祈りの前に、教皇はこの日の福音朗読箇所、イエスが耳が聞こえず舌の回らない人を癒すエピソード(マルコ7,31-37)をテーマに、説教を行われた。
このエピソードでは、ガリラヤ湖に来られたイエスのもとに、人々が耳が聞こえず舌の回らない人を連れて来て、その上に手を置いてくださるようにと願った(参照:マルコ7,31)。
教皇は、イエスがこの人だけを群衆の中から連れ出されたことに注目。
イエスがいつも目立たないように行動し、人々を驚かせるのを望まないのは、人気や成功を求めるのではなく、人々の善だけを望んでおられるからであると話された。
教皇は、イエスのこの態度は、良いことは人々の前で見せびらかすのではなく、静かに、沈黙のうちに行うべきであると教えてくれる、と語られた。
イエスはこの人を離れた所に連れ出すと、指をこの人の両耳に差し入れ、唾をつけてその舌に触れられた(参照:同7,33)。
教皇は、イエスのこの行為に、神の御子の受肉の神秘を観想。
神の御子は人となられ、人間の現実の中に入られた。そのために、ある一人の人間の痛ましい状況を理解され、その癒しの行為をもって、すべての人類をも癒される、と説かれた。
同時に、イエスはこの奇跡が、御父とご自身の一致ゆえに可能であることを分からせるため、天を仰いで、深く息をつき、その人に向かって、「エッファタ」、すなわち「開け」と言われた(参照:同7,34)。
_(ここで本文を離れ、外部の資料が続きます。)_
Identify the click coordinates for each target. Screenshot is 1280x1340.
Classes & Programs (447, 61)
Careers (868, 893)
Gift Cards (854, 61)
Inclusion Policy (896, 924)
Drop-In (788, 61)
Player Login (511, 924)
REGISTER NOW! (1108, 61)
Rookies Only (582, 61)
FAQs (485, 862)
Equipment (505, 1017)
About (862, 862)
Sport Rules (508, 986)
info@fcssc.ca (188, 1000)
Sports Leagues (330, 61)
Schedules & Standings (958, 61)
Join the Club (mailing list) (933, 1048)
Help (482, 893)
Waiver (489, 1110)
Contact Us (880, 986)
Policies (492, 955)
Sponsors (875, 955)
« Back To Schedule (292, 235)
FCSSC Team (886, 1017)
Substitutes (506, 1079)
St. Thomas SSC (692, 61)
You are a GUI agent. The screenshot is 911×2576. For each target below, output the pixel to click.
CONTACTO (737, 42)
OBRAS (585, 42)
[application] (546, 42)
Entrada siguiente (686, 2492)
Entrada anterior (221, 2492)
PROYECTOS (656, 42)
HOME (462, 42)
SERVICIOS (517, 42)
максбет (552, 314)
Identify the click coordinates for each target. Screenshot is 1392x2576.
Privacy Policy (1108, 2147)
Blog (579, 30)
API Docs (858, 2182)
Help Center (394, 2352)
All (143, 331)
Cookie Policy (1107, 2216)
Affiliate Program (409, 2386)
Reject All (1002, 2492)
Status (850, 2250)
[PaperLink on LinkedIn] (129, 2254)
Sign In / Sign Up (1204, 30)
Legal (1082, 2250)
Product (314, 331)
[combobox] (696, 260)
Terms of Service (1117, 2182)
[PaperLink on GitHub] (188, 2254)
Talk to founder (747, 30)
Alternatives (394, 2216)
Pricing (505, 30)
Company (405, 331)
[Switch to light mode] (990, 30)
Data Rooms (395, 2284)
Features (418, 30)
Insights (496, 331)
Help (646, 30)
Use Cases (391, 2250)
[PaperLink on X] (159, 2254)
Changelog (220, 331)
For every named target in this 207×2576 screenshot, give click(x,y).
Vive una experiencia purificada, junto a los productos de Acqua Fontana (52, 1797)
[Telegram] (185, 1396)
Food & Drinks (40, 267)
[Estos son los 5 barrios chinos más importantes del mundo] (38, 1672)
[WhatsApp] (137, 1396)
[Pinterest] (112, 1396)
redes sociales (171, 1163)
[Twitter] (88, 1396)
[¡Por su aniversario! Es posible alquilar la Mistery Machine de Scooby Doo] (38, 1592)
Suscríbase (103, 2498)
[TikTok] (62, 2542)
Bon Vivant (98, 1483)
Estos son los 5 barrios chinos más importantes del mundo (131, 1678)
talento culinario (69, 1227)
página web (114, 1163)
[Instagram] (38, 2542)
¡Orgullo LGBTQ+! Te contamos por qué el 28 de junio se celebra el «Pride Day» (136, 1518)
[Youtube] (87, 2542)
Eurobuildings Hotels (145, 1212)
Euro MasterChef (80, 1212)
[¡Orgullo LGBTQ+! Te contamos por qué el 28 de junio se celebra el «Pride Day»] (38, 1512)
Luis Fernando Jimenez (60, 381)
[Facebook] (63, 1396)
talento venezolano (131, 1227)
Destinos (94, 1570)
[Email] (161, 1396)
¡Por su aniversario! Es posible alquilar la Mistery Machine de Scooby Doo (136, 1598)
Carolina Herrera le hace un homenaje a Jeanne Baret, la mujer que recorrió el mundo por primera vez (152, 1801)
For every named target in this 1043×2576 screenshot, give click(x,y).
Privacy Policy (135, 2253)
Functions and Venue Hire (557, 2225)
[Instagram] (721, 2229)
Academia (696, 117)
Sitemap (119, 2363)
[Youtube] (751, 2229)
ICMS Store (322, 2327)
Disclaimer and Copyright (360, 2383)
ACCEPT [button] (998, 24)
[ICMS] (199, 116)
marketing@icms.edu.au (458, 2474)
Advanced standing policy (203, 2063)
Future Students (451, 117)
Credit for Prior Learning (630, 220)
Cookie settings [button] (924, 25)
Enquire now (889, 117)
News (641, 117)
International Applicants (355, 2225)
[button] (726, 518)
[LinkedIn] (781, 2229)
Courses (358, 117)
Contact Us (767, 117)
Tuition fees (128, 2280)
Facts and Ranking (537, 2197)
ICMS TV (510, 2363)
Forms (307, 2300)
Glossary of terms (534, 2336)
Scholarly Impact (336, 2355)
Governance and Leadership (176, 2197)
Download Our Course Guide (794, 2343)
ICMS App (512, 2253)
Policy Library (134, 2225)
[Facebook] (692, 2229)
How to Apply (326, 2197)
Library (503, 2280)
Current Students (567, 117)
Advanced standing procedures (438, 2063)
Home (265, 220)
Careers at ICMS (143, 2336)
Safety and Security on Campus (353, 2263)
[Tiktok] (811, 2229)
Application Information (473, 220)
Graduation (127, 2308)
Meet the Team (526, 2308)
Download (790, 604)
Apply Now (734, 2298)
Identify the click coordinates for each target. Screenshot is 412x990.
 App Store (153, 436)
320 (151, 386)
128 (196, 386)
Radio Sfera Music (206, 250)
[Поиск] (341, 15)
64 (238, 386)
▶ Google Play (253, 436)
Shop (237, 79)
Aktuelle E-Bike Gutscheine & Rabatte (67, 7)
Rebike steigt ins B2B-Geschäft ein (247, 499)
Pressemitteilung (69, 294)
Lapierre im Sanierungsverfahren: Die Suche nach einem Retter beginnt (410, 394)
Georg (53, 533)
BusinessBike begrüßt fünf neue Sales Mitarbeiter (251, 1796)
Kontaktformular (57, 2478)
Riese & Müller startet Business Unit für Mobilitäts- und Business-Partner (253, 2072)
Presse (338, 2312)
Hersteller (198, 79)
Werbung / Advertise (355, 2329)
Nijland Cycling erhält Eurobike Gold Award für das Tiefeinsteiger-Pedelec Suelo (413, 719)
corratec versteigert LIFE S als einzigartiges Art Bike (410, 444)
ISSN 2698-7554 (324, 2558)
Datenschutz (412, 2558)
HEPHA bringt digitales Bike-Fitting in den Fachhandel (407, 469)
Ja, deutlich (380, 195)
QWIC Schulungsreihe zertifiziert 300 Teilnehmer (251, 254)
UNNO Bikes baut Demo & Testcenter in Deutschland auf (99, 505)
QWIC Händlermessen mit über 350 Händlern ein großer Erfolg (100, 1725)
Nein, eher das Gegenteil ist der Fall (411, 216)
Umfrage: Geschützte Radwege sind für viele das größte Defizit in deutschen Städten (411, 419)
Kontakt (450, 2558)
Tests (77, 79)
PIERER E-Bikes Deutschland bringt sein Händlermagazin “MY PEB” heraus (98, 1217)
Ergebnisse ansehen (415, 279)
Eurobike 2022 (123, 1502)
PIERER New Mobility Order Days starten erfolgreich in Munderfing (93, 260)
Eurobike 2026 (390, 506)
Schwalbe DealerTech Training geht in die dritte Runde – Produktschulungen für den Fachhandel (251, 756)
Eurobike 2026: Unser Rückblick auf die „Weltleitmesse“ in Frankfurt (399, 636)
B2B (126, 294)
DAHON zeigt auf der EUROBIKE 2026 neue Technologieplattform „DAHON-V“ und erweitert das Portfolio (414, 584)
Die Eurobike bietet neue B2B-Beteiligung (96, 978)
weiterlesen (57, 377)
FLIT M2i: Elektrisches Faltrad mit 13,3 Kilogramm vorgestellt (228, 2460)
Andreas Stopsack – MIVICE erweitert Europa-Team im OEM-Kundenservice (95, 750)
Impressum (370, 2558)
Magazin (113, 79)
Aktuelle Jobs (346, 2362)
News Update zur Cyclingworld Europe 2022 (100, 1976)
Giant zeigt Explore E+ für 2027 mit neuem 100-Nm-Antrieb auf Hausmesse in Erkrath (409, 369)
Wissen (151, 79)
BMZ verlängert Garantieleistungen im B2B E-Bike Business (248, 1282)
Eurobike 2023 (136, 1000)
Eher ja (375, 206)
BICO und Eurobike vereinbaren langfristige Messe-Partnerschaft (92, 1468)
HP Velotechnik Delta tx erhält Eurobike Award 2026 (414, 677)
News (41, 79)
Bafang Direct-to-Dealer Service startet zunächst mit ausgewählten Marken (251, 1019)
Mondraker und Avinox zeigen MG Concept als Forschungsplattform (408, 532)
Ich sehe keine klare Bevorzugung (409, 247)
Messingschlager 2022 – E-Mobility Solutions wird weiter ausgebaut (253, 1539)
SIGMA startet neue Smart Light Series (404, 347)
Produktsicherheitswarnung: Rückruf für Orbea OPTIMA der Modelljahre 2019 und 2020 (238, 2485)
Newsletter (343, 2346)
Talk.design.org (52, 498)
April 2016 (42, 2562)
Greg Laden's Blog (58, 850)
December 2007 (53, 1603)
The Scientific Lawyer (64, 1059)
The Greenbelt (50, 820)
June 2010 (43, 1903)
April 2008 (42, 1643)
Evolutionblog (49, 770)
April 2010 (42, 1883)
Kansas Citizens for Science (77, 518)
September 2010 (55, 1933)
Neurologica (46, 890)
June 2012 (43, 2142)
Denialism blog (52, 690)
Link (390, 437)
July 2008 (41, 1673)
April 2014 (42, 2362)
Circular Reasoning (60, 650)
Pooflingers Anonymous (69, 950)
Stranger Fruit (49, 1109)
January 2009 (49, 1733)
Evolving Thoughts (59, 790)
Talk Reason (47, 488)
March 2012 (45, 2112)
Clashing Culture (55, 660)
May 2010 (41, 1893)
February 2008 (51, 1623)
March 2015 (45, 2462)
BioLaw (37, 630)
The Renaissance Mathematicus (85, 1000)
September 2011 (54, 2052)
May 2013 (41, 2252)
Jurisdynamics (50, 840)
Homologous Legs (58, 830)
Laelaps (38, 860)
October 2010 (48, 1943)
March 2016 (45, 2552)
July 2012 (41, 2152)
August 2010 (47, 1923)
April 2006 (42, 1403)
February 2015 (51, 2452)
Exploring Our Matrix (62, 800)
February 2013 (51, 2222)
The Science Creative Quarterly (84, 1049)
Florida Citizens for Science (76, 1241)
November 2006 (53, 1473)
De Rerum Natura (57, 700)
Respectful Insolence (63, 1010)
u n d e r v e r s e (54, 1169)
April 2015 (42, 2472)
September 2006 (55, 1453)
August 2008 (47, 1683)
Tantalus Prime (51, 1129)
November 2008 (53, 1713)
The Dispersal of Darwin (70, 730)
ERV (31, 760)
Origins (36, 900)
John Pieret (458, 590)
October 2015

すると、その人はただちに癒され、耳が開き、舌のもつれが解け、はっきり話すことができるようになった(参照:同7,35)。
彼にとってこの癒しは、他人と世界に対して自分を開くことであったと、教皇は話された。
教皇は福音書のこのエピソードに、「二つの癒し」を指摘。
それは、第一に病気と肉体的苦しみからの癒しであり、もう一つは「怖れ」からの癒しであると語られた。
「怖れ」は、わたしたちに病者や、苦しむ人、障害のある人を疎外させ、病気や苦しみ、困難に置かれた人々に対して、わたしたちの耳と口を閉ざしてしまう、と教皇は述べ、病者や苦しむ人を問題として捉えるのではなく、弱い立場の人々に連帯を示す機会と捉えるべきと説かれた。
教皇は、わたしたちも、耳を開き、言葉を取り戻すイエスの「エッファタ」に癒され、利己主義から抜け出し、苦しむ人や助けを求める人たちに心を開いていくよう呼びかけられた。